Background & Summary

The tea tussock moth, Euproctis pseudoconspersa, is an extremely destructive chewing pest found in tea plantations in China, Japan, and Korea1. This species has high fecundity and its voracious larvae heavily consume the leaves and shoots of tea plants, consequently causing severe losses in both yield and quality. Furthermore, its urticating setae cause serious skin allergic reactions in humans2. Currently, chemical control remains the primary method for managing tea tussock moth infestations. The extensive use of chemical pesticides poses a series of serious problems, including ecological and environmental destruction, threats to the health of tea drinkers, and insecticide resistance. Sex pheromone-based pest management technology, which is eco-friendly and more targeted at specific pests, is used to monitor and control insect pests3. Elucidating the molecular mechanisms and specificity principles underlying pest sex pheromone communication can provide a theoretical foundation for the development of sex attractants4,5.

In addition to their economic importance, sex pheromones play key roles in reproduction and are associated with reproductive isolation and species differentiation6. Based on their chemical structures, moth sex pheromones can be classified into four types. Among these, Type III sex pheromones are rare and have evolved independently several times in several lepidopteran families7,8. Owing to the lack of experimental materials, no draft genome of moths producing Type III sex pheromones is available. The tea tussock moth, which produces Type III sex pheromones (10,14-dimethyl-pentadecyl isobutyrate and 14-methylpentadecyl isobutyrate), is an ideal candidate for the evolutionary analysis of type III sex pheromone moths1.

Whole-genome sequencing is a fundamental tool for studying evolution and provides a complete set of gene resources, contributing to the development of management strategies9,10. In the present study, we assembled a chromosome-level genome of E. pseudoconspersa using a combination of PacBio HiFi sequencing and high-throughput chromosome conformation capture (Hi-C) technology.

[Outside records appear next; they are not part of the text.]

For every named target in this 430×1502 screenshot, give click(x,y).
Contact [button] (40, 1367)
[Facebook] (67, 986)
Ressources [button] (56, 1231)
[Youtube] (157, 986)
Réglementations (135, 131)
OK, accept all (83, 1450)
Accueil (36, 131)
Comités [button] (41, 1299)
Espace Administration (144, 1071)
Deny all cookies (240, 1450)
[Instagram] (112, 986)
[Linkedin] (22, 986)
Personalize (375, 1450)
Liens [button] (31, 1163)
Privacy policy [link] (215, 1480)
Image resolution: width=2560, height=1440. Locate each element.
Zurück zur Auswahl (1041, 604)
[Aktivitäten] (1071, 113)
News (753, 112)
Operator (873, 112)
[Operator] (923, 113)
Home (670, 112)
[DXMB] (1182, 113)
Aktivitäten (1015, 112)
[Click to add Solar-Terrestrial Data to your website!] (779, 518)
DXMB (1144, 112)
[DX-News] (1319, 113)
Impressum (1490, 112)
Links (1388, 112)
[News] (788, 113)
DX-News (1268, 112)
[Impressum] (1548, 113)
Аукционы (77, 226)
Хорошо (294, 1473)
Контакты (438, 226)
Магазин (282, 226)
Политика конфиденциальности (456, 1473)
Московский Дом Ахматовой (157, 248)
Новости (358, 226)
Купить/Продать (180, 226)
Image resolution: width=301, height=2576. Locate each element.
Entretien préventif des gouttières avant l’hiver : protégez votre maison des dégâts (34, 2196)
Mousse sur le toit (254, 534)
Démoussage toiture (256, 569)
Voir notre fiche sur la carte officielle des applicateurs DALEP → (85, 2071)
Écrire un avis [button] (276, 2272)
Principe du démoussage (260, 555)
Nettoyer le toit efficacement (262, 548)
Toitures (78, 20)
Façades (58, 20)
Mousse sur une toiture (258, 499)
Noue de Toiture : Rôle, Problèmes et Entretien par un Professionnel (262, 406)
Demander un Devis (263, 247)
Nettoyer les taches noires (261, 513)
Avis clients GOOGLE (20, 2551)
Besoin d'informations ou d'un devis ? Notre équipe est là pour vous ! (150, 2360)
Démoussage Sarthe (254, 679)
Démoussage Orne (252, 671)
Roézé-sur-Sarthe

This high-quality chromosome-level genome provides a valuable resource for research on the biology, behavior, and genetic evolution of E. pseudoconspersa.

Methods

Insect collection and sequencing

E. pseudoconspersa larvae were obtained from tea plantations of the Fujian Tianhu Tea Industry Co., Ltd. (120.19°E,27.10°N). Larvae were reared on fresh tea shoots under laboratory conditions at a temperature of 25 ± 1 °C, relative humidity of 65% ± 10%, and under a 14:10 h (light:dark) photoperiod11. Genomic DNA was extracted from a female adult using a QIAamp DNA Mini Kit (Qiagen, Hilden, Germany). The integrity and purity of extracted DNA was monitored on 1% agarose gels and using a NanoDrop™ One UV-Vis spectrophotometer (Thermo Fisher Scientific, Waltham, MA, USA), respectively. Genomic DNA was sheared in G-tubes (Covaris, Woburn, MA, USA) and concentrated using AMPure PB magnetic beads.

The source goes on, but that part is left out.